By Kang Shin-who
Naver has rejected a request by native English teachers to remove what they call derogatory and racial postings on a blog known as the “Anti-English Spectrum.”
NHN, the operator of Naver, told The Korea Times Thursday they had concluded that they don’t see anything in the blog that violates the standing regulations or its internal rules.
“Our monitoring team examined cases stipulated in the request and concluded that Andrea Vandom’s claim doesn’t merit any corrective action,” said Kim Hyun-chang, Naver’s PR official.

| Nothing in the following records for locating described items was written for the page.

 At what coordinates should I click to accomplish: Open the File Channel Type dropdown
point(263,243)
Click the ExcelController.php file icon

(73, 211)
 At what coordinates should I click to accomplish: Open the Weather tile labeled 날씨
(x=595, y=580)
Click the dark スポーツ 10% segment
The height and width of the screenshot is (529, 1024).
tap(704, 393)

Its decision came after Vandom, who was an English-language instructor at Chung-Ang University, wrote a letter to NHN CEO Kim Sang-hun claiming that the blog is a race hate group and some of its articles should be removed.

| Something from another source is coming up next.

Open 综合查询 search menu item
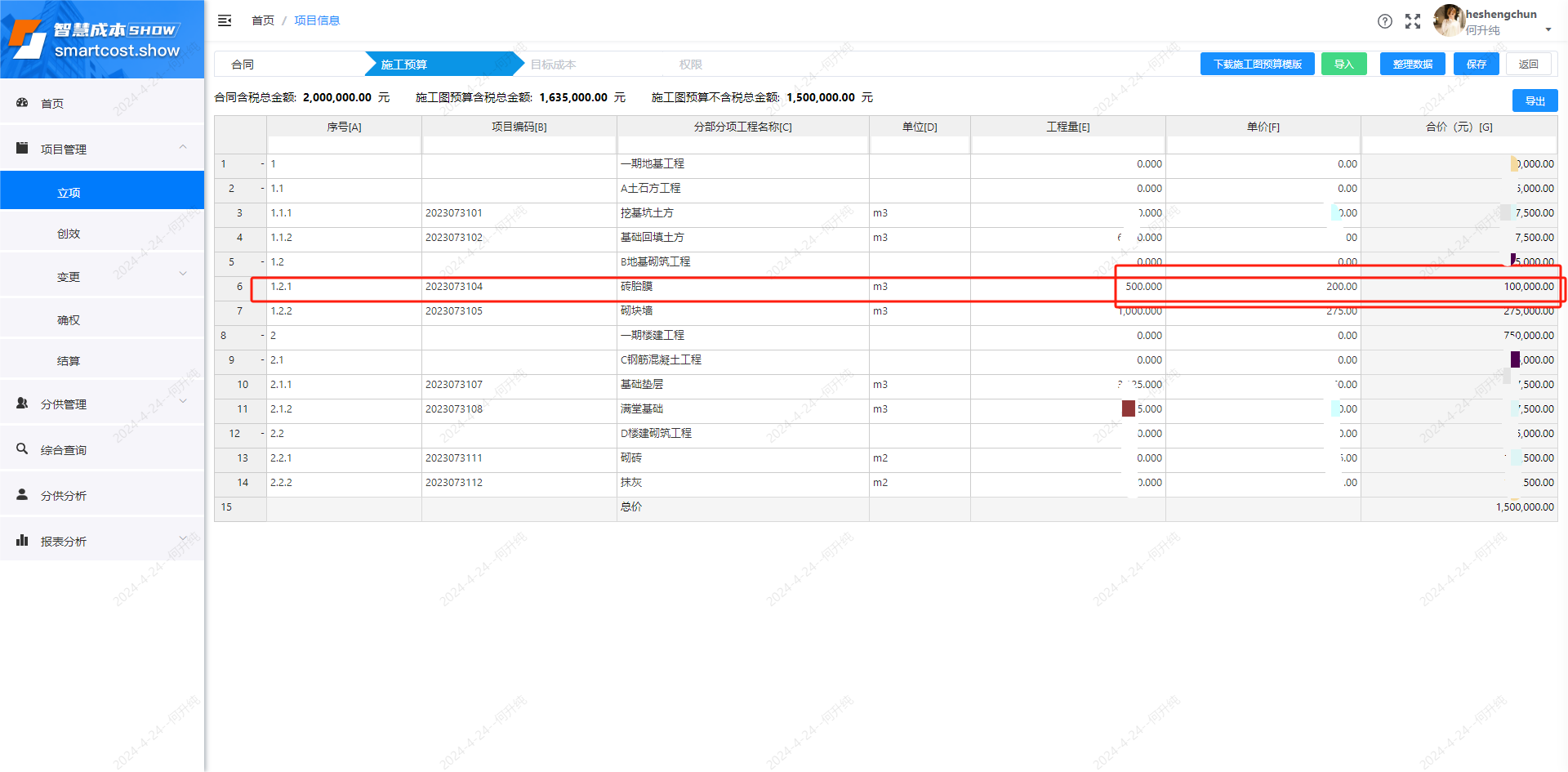Screen dimensions: 1568x772 [x=64, y=449]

Her written request was endorsed by a group of foreign English teachers, the Association for Teachers of English in Korea (ATEK).

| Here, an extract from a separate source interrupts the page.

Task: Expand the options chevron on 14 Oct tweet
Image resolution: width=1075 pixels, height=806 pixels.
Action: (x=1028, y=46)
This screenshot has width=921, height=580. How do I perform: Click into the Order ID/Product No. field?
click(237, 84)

In response, Gregory Dolezal, the president of ATEK, said, “I disagree with Naver that there is nothing wrong on the site. For starters, suggesting that foreign English teachers intend to spread diseases to Koreans is baseless.”
Members of the online community, which is also called the “Citizen’s Movement to Expel Illegal Teachers of Foreign Languages,” claimed victory.
“This is a very natural result. Our online community adheres to laws and our members are intellectuals. We stand by what we say,” said Lee Eun-ung, manager of the Internet cafe which has some 17,000 members.
One of its members posted, “If they monitored our community’s articles and wanted to have some removed, they should also equally advocate for the victims.” Another member said, “All we want is to kick out unqualified native English teachers.”
Meanwhile, immigration authorities tried to summon Vandom, who refused to undergo an HIV test but still got her E-2 visa extended through a mistake made by a Suwon visa official.
Kim Kwang-tae, an official in charge of the case at the Suwon Immigration Office, said Vandom was still being sought, adding that her visa status was no longer valid.
Last January, Vandom filed a complaint with the Constitutional Court against E-2 visa regulations that require English teacher applicants to undergo AIDS/HIV and drug tests.